** Start AVAILABLE DATA **
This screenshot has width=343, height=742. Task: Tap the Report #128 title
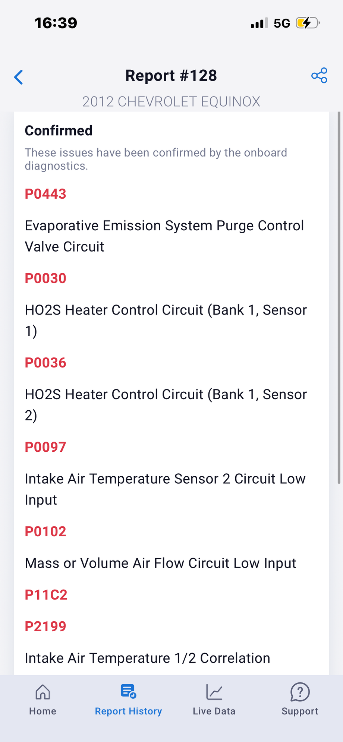171,76
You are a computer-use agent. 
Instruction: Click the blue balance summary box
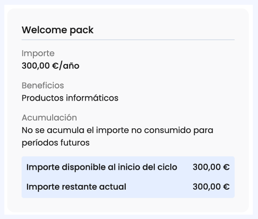[128, 177]
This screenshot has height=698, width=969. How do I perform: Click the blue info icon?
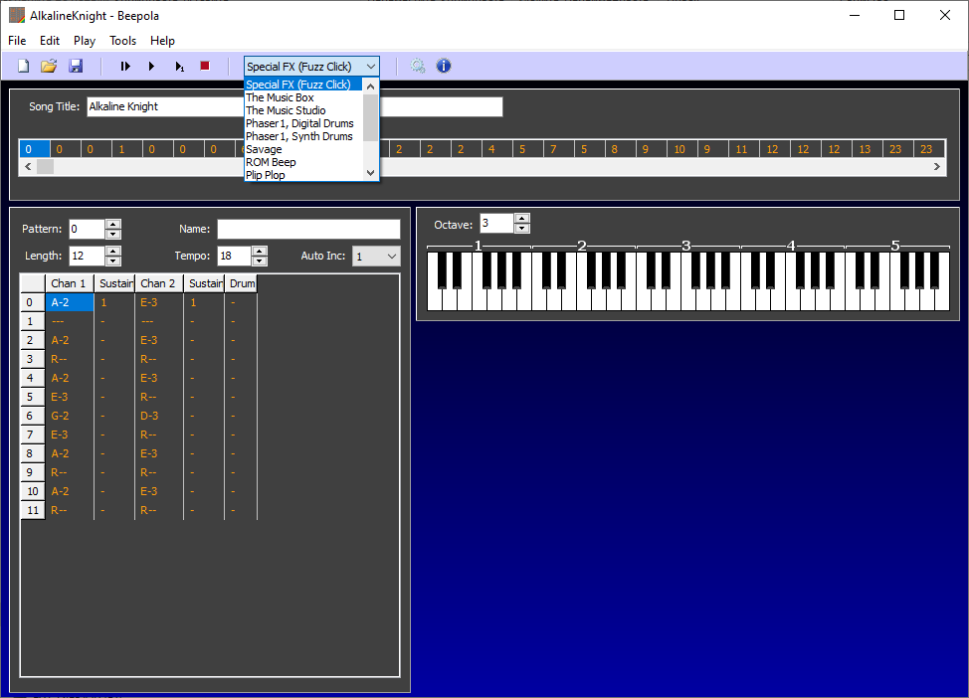(444, 66)
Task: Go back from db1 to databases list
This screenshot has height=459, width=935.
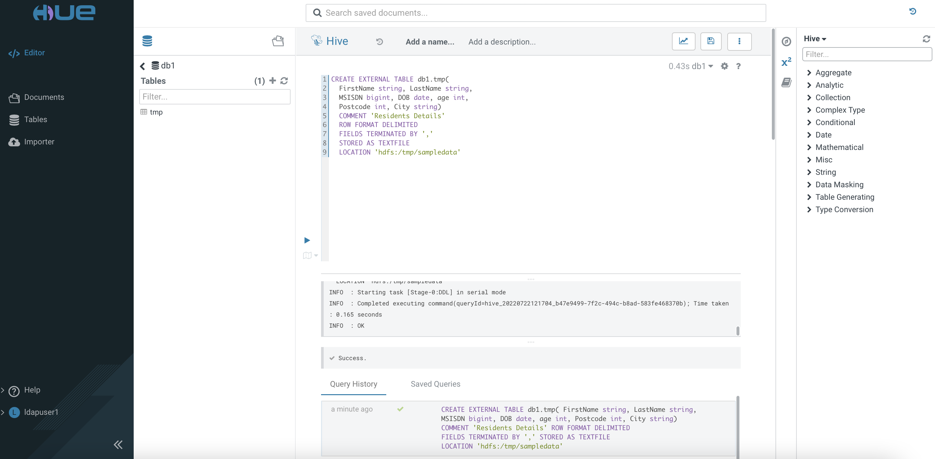Action: tap(143, 66)
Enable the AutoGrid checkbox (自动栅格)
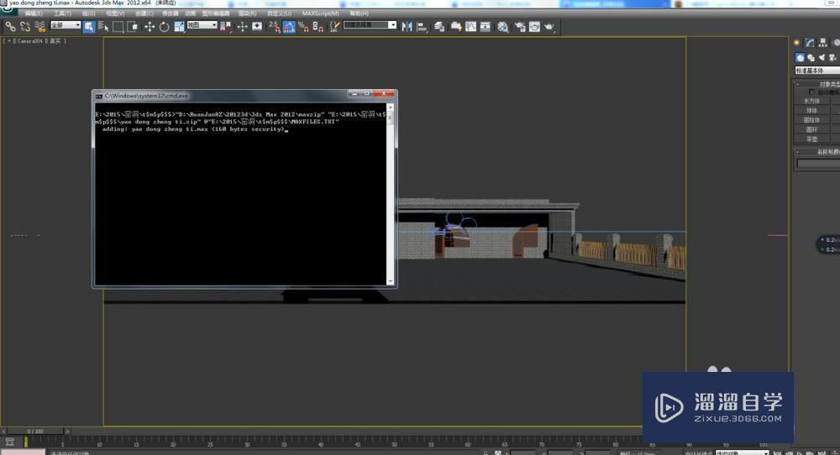This screenshot has height=455, width=840. 812,92
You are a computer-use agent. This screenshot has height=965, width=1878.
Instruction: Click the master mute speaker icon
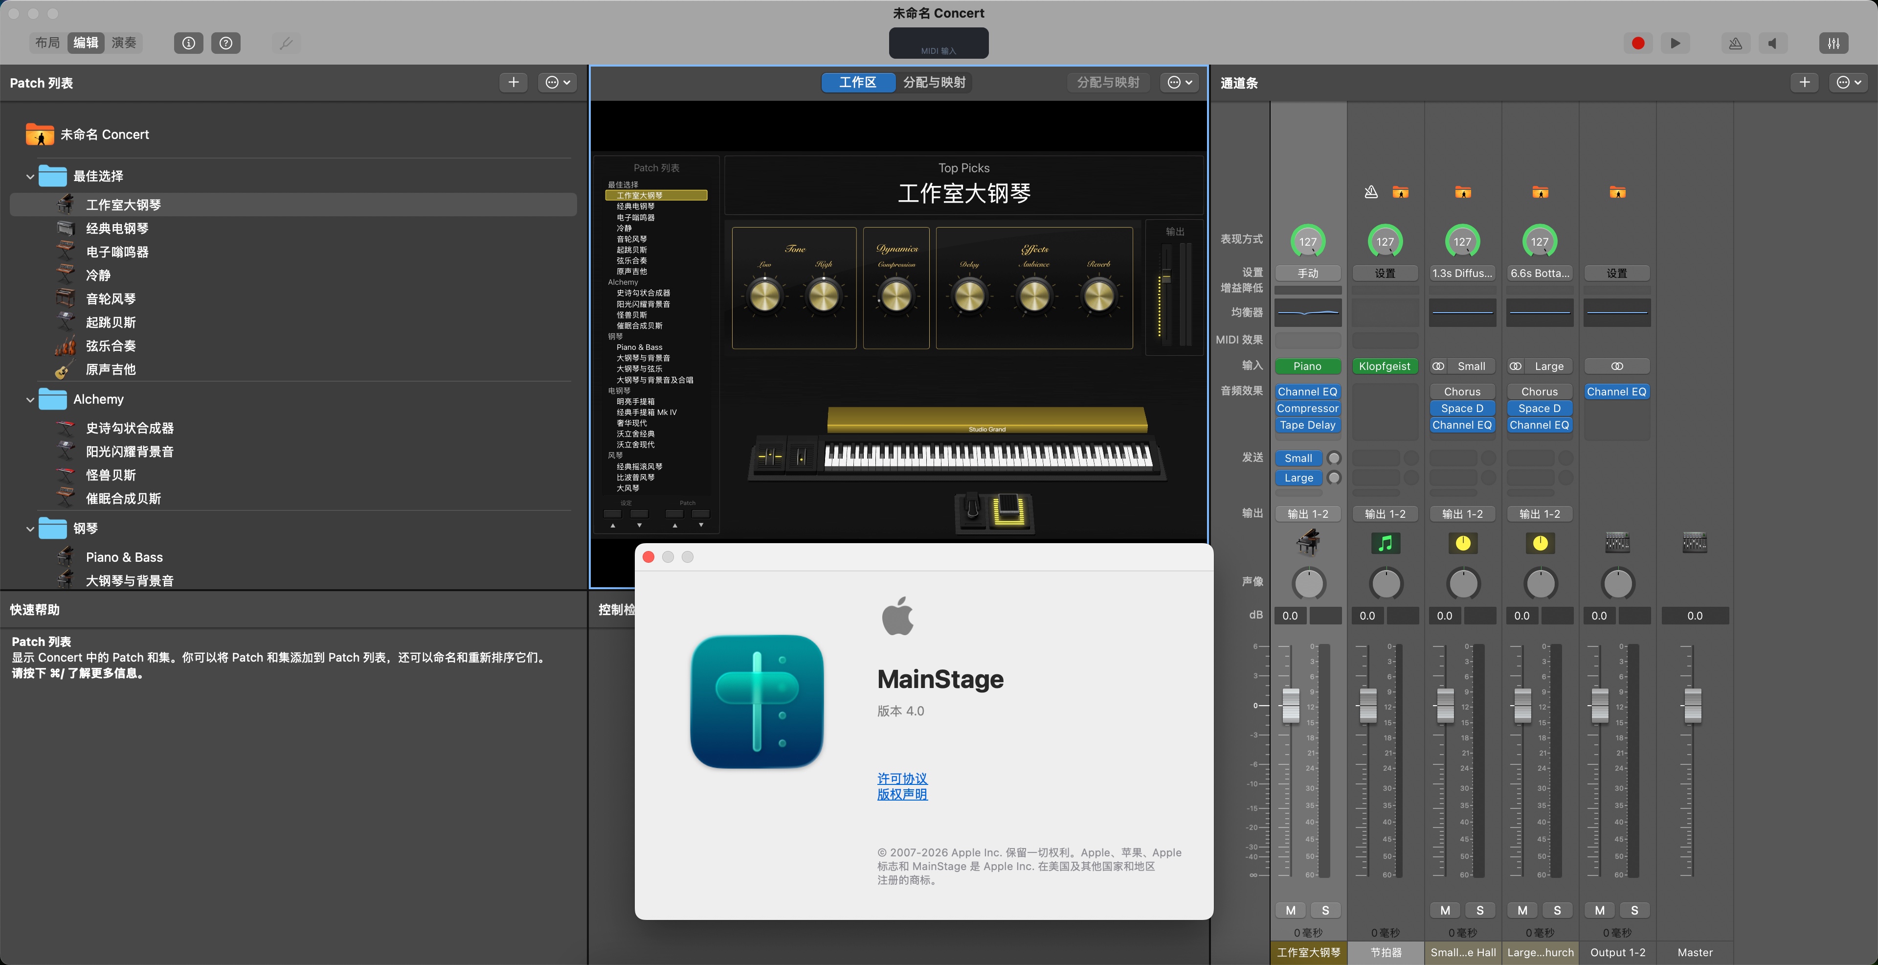(1772, 43)
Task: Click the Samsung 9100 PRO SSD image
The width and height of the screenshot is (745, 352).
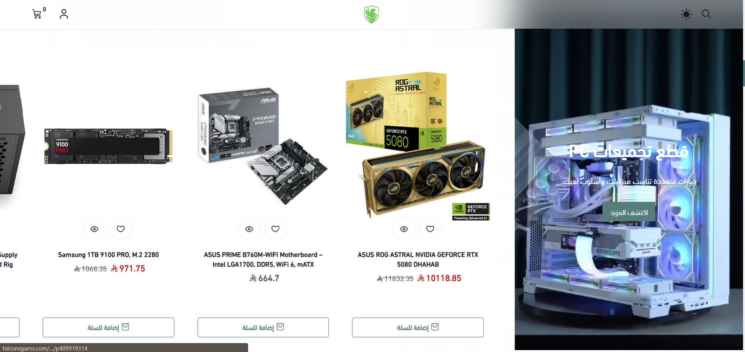Action: click(x=108, y=146)
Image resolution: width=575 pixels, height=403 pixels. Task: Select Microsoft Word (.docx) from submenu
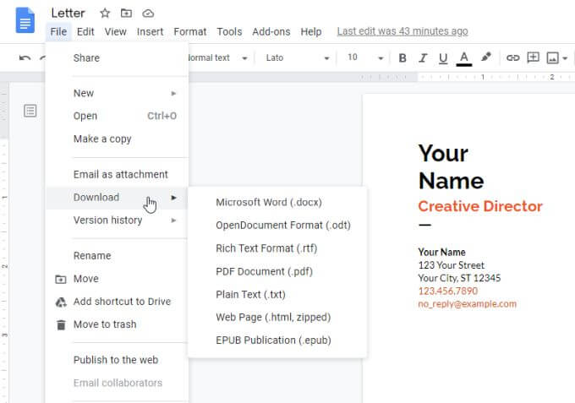pos(269,202)
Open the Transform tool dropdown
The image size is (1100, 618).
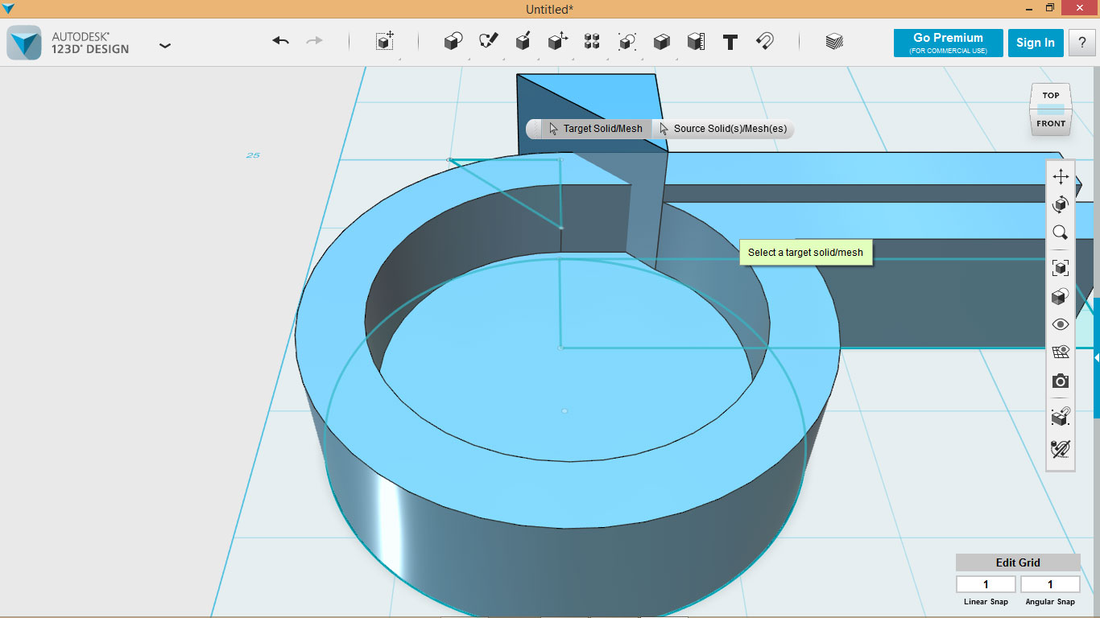click(x=385, y=42)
** End AVAILABLE DATA **
Reproduce all of the records above word for word, omitting the pictures.

COMPLETE ANSWER
This screenshot has width=343, height=742. Task: Tap the Report #128 title
171,76
You are a computer-use agent. 
Instruction: Click the blue balance summary box
[128, 177]
This screenshot has height=698, width=969. How do I perform: Click the blue info icon?
(444, 66)
Task: Go back from db1 to databases list
This screenshot has height=459, width=935.
Action: tap(143, 66)
Enable the AutoGrid checkbox (自动栅格)
This screenshot has height=455, width=840. 812,92
You are a computer-use agent. This screenshot has height=965, width=1878.
Instruction: Click the master mute speaker icon
(1772, 43)
Task: Click the Samsung 9100 PRO SSD image
The width and height of the screenshot is (745, 352).
Action: click(x=108, y=146)
Image resolution: width=575 pixels, height=403 pixels. Task: Select Microsoft Word (.docx) from submenu
pos(269,202)
Open the Transform tool dropdown
The image size is (1100, 618).
click(x=385, y=42)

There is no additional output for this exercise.